Wednesday, March 7, 2018

Manufacturing Industry is Strategically Important

For as long as I have been writing business articles, American industrial policy has been a topic. Some believe that we don’t have one. In fact, our trade policies, laws and regulations make de facto policy whether it carries a label or not.

I have met with the Deputy Undersecretary of Defense Office of Industrial Policy in past years. Sometimes it was staffed by a retired general and other times by a professional policy expert. The office existed because the military needs to know that there is sufficient manufacturing capability in America’s domestic supply chain to support its needs.

Throughout my working years, beginning in 1970, America’s manufacturing industry has been in decline. I worked many of those years in manufacturing industry trying to hang on, and we lost the battle.

In intelligent place to begin to address manufacturing industry needs and policy is by assessing the strategic requirements for domestic production capacity across the entire lifecycle form raw materials to final assembly. Donald Trump and Congressional Leaders are not doing that. Instead, they are flying by the seat of their pants at great risk to national security.

The intention to address manufacturing should begin with a strategic assessment and not driven by pretending to create jobs. An effective policy will result in produce the right kinds of jobs, and they will not carry the profile of what was lost in the past because the world competitive standards have advanced well beyond that.

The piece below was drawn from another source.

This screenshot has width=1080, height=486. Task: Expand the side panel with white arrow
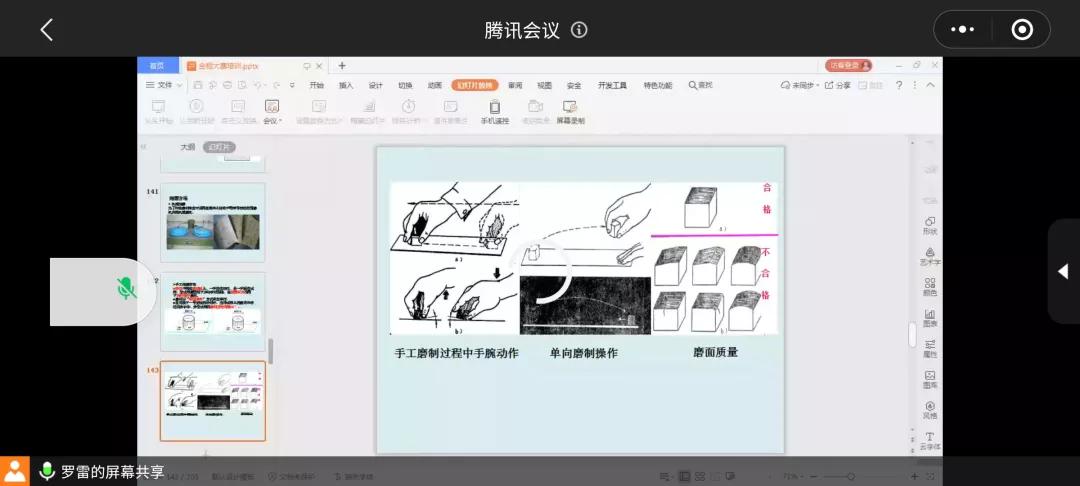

“TRUMP FINDS SUPPORT FOR TARIFFS -- President Donald Trump is finding that his proposal to impose steel and aluminum tariffs has some support on Capitol Hill after all -- from red-state Democrats. "As Republicans howl that new tariffs could cause an economic meltdown, a handful of Rust Belt Democrats are giving the president a rare serving of praise," Elana reports. "His stance could give the trio -- Sens. Sherrod Brown of Ohio, Joe Manchin of West Virginia and Bob Casey of Pennsylvania, all top GOP targets -- a chance to tout their bipartisan credentials and defend their home-state metals industries all at once."
 The Hill email


http://www.businessdefense.gov/ 

3 comments:

  1. There is a correct way to address industrial development and tarifs isn't one of them.

    ReplyDelete
  2. "White House: Mexico, Canada could receive tariff exemptions
    The White House said Wednesday it may exempt Mexico, Canada and other nations from tariffs on steel and aluminum imports.

    "There are potential carve-outs for Mexico and Canada based on national security,” White House press secretary Sarah Huckabee Sanders told reporters, adding other nations could receive exemptions as well."

    The Hill

    ReplyDelete
  3. The trouble with Trump is that he makes everything overly dramatic and risky when it doesn't have to be so chaotic.